Technology

Is the Era of Hot Tech IPOs Over?

Since 2011, Facebook Inc. (NASDAQ: FB), LinkedIn Corp. (NYSE: LNKD), Groupon Inc. (NASDAQ: GRPN), Yelp Inc. (NYSE: YELP), Pandora Media Inc. (NYSE: P), Zynga Inc. (NASDAQ: ZYNGA) and most recently Twitter (NYSE: TWTR) have all gone public, some more successfully than others. But have we seen the last of the hot tech initial public offerings (IPOs) for the foreseeable future? The answer is both yes and no.

There are plenty more trendy services, largely aimed at users of mobile devices, that could line up to go public, including the likes of Box, King.com, Pinterest, Snapchat, Spotify and Square. However, with the possible exception of Square, none of them are as widely recognized as Facebook or Twitter.

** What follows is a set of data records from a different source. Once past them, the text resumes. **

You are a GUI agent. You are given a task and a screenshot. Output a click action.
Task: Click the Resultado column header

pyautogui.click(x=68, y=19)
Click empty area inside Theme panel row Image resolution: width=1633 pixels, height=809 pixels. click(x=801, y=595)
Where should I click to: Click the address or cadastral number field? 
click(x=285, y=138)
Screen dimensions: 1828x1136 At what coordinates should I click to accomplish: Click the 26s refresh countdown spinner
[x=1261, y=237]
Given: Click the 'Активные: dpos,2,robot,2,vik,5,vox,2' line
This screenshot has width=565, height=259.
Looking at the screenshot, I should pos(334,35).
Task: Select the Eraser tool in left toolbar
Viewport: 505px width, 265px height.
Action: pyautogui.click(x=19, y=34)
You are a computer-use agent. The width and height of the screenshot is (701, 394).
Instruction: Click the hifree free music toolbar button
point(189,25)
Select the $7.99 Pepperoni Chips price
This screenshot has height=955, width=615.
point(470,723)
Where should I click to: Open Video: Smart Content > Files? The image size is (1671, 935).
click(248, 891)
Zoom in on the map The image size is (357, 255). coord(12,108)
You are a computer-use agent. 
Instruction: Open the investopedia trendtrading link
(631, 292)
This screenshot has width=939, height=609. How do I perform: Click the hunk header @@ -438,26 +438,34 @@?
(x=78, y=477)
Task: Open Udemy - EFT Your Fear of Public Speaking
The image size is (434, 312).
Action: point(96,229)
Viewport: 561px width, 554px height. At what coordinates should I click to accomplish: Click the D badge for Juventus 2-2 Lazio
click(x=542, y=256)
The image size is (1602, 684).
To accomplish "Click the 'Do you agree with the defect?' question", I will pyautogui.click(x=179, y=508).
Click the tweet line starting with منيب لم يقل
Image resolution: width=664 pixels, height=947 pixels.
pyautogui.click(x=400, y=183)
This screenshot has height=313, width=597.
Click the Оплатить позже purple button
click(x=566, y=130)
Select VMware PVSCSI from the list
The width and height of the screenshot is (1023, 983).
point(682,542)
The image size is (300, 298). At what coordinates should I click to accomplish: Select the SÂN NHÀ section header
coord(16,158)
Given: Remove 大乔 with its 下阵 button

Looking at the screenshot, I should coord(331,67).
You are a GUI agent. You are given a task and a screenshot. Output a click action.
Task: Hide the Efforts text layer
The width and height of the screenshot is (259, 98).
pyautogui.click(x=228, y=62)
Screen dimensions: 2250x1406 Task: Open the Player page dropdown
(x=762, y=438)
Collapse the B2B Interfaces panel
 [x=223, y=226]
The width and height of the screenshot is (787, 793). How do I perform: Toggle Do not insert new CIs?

The Dow Jones Industrial Average and the Standard & Poor’s 500 indexes keep hitting new highs, and sentiment among venture capitalists is also strong. So the market remains favorable for tech IPOs.

Pinterest has received $425 million in venture capital this year. The company was recently valued at nearly $4 billion, but it could be several years before it shows a profit.

Snapchat reportedly just turned down a $3 billion buyout offer from Facebook. China’s Tencent Holdings supposedly also showed an interest in investing in the company at a $4 billion valuation.

Square, a payments startup established by Twitter co-founder Jack Dorsey, reportedly is in discussions with bankers for a 2014 IPO.

Other rumored IPOs come not from social media players but companies with businesses as their customers. File-sharing services provider Dropbox, customer relationship software maker SugarCRM, green-tech firm Opower and marketing software firm HubSpot are among them, though none have actually filed for an IPO so far.

Executives from Pinterest, apartment-rental site Airbnb, note-taking service Evernote and on-demand car services app Uber have all denied rumors of impending IPOs. But it is not unusual for firms to be coy while they get their ducks in a row.